OBJECTIVE — List every line in the records that contains the word "agent", copying each of those lines in full.

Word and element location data
+--

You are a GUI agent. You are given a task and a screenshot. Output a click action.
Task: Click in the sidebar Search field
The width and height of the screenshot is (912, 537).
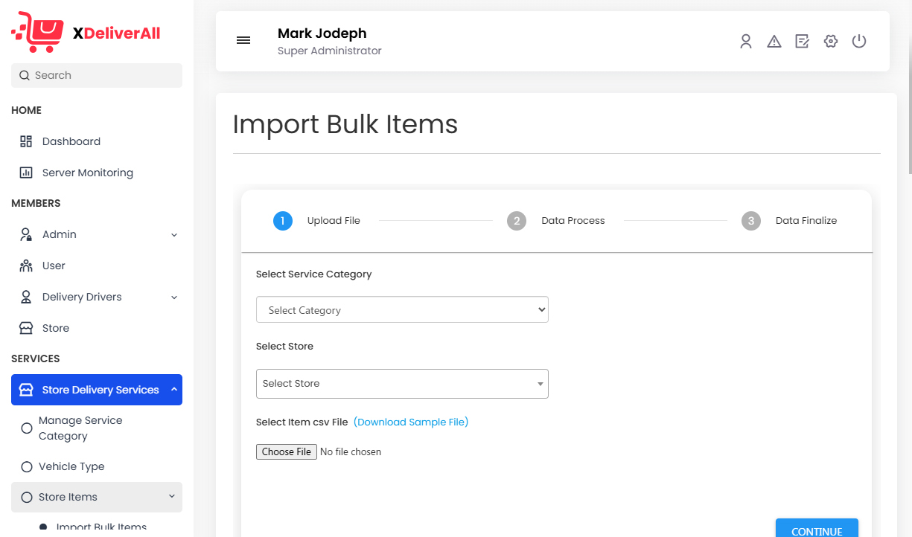[97, 75]
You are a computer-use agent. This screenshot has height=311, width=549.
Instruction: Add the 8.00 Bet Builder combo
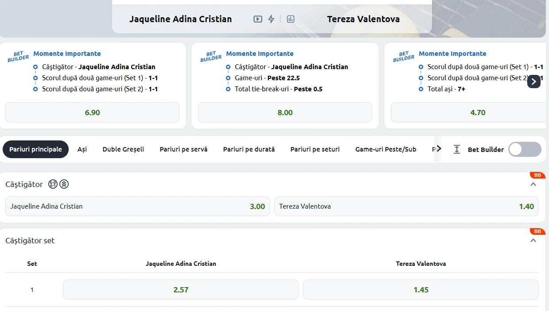[285, 113]
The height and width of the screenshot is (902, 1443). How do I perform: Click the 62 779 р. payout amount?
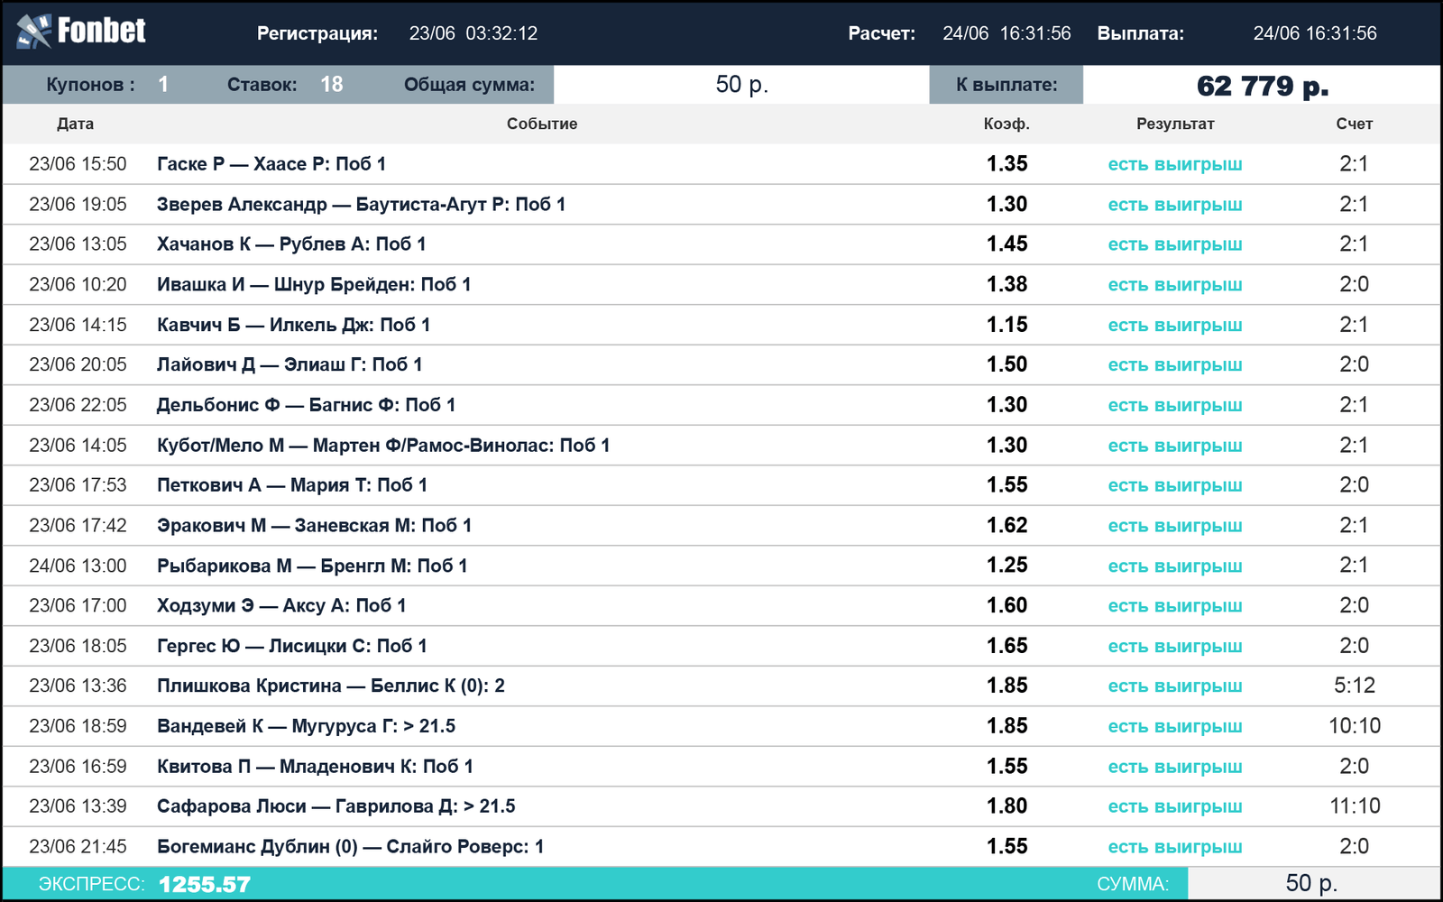point(1262,85)
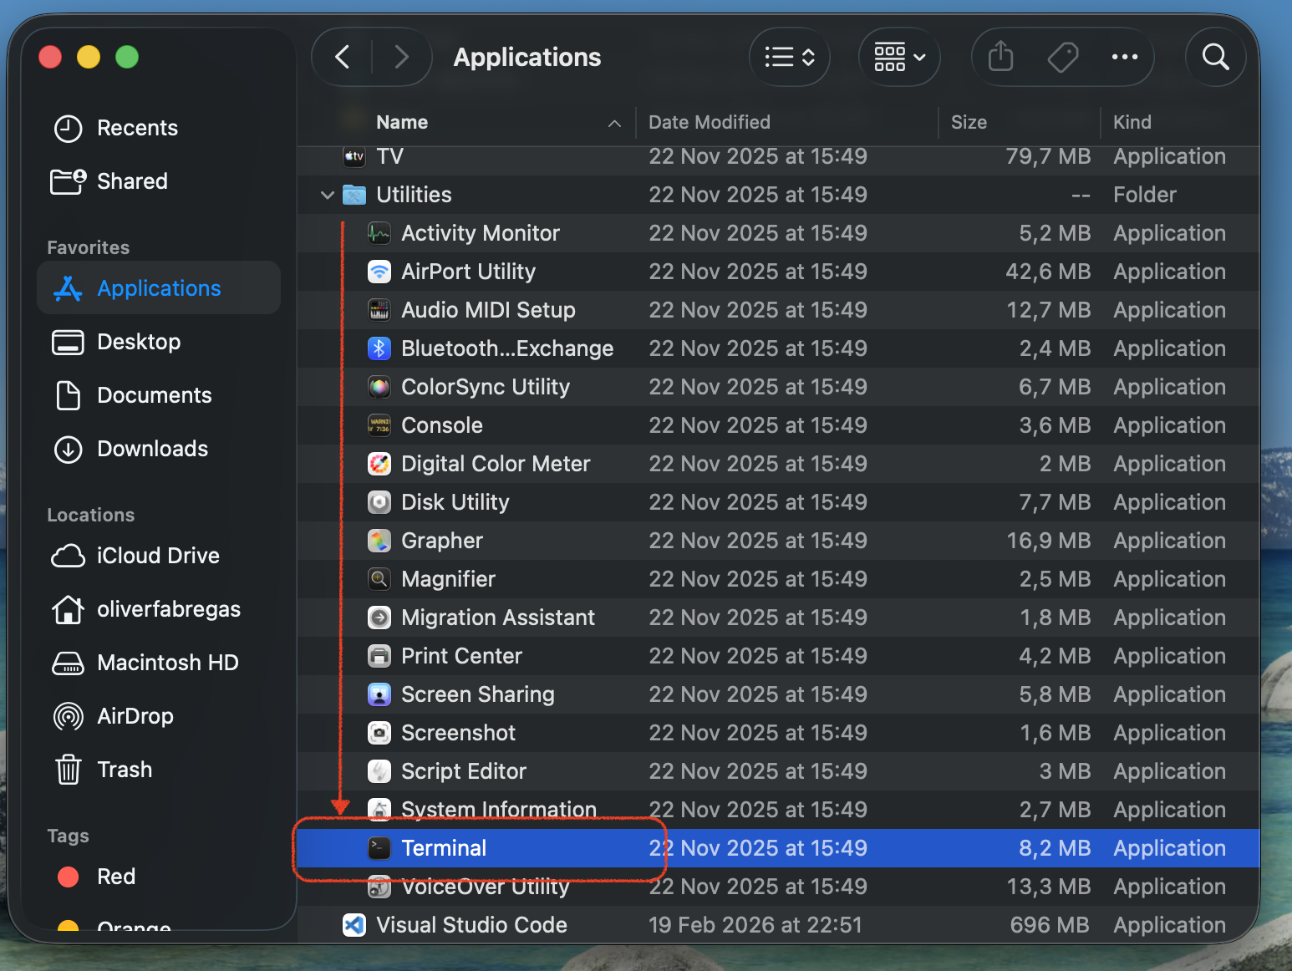Open the Disk Utility icon
This screenshot has height=971, width=1292.
coord(379,501)
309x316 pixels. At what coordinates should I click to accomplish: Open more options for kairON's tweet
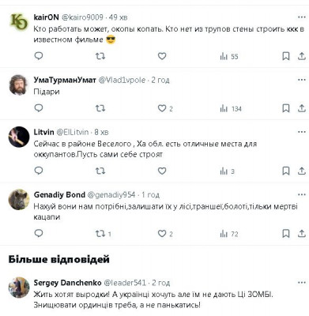302,17
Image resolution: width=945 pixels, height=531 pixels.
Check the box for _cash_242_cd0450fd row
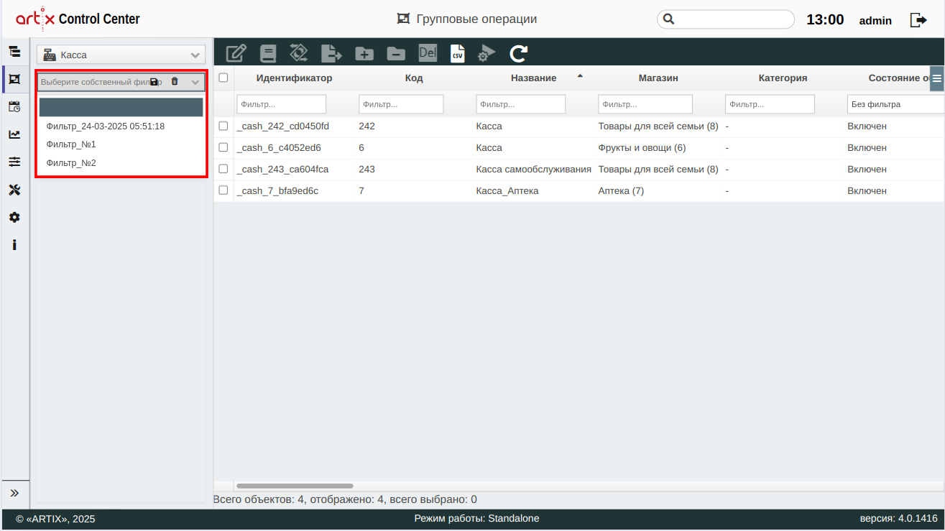coord(223,126)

+--

RESULT OF THIS TASK —
You are a GUI agent. You are given a task and a screenshot. Output a click action.
You are a computer-use agent. This screenshot has height=311, width=549.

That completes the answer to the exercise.